On being medalist in record-setting fashion, Wyatt said, “It’s very humbling to have part of that record. They change courses every year, and there have been a lot of courses that par is higher than 70, 71. But it’s an honor.
“There have been some great names to play in this championship, and to do that (medalist) certainly means a lot to me,” Wyatt said. “But I still have a lot of work to do this week.”
Pan, originally from Taiwan, recorded eight birdies in his second round against three bogeys.
Starting on the back nine, Pan shot a 4-under 30 to start. He birdied Nos. 10 and 11, bogeyed 12, birdied 13, 15 and 16, bogeyed 17, then birdied 18. Over his final nine, he made bogey at No. 5, but birdied Nos. 7 and 9.
“I’m hitting the ball great, driving well,” said Pan, who was qualifying medalist at the Western Amateur in 2009 and 2010. “I’m hitting my irons well and executing my shots well. I had a lot of birdie chances that I could really feel the speed right. I was trying to focus on every shot, trying to make as many birdies as I can.”
Pan was a first-team All-Pac-12 selection and a second-team All-American as a freshman last season, while being a semifinalist for the Ben Hogan Award. This summer he tied for seventh at the Sahalee Players Championship and advanced to the Round of 16 at the Western Amateur, losing on the 20th hole in his first-round match against Abraham Ancer.

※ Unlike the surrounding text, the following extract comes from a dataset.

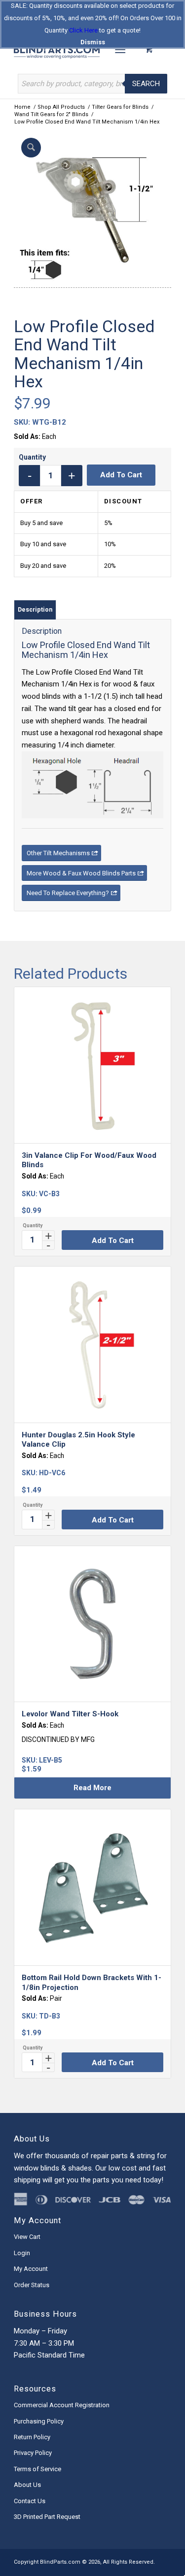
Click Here (83, 30)
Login (22, 2253)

“I feel good about these two rounds," said Pan, 20, a quarterfinalist at the 2007 U.S. Junior Amateur at age 15. “It gives me confidence going into match play. My goal is to win the tournament. Highest seeds always seem to have an advantage.”
Doug Hanzel, a 55-year-old doctor from Savannah, Ga., shot a 3-under 68 at Cherry Hills and became what is believed to be the oldest player to qualify for match play since the U.S. Am went to its current format of 36-hole on-site qualifying in 1979. He is in with even-par 141, tied for 25th. Hanzel gained his spot in the starting field of this year’s U.S. Am when he was low amateur at the U.S. Senior Open.
“This is my 16th (career) USGA event that I’ve qualified for, and I’m going to play in the (U.S.) Mid-Am in September and then the (U.S.) Senior Am. So it’s been a good year,” Hanzel said.
On his success so far this year, Hanzel said, “I’ve played some good golf because there’s a lot of good players out here when you get into a USGA event, a U.S. Amateur. You’ve got the world's best, not just the United States’ best. The Senior Open, you’ve got the same thing: the world’s best seniors. So it shows I’ve played well.”
The Golden Bear - that being golfing great Jack Nicklaus - won’t be around in the gallery come Wednesday as his son Gary, 43, shot 4-over 145 and failed to qualify for match play.
However, there will be plenty of Golden Bears on the course Wednesday as four of the five players from the University of California are still standing. Junior Brandon Hagy, senior Max Homa and sophomore Michael Kim are in the match-play bracket while senior Michael Weaver is one of 17 players in a playoff to determine the final 14 spots in the 64-player field.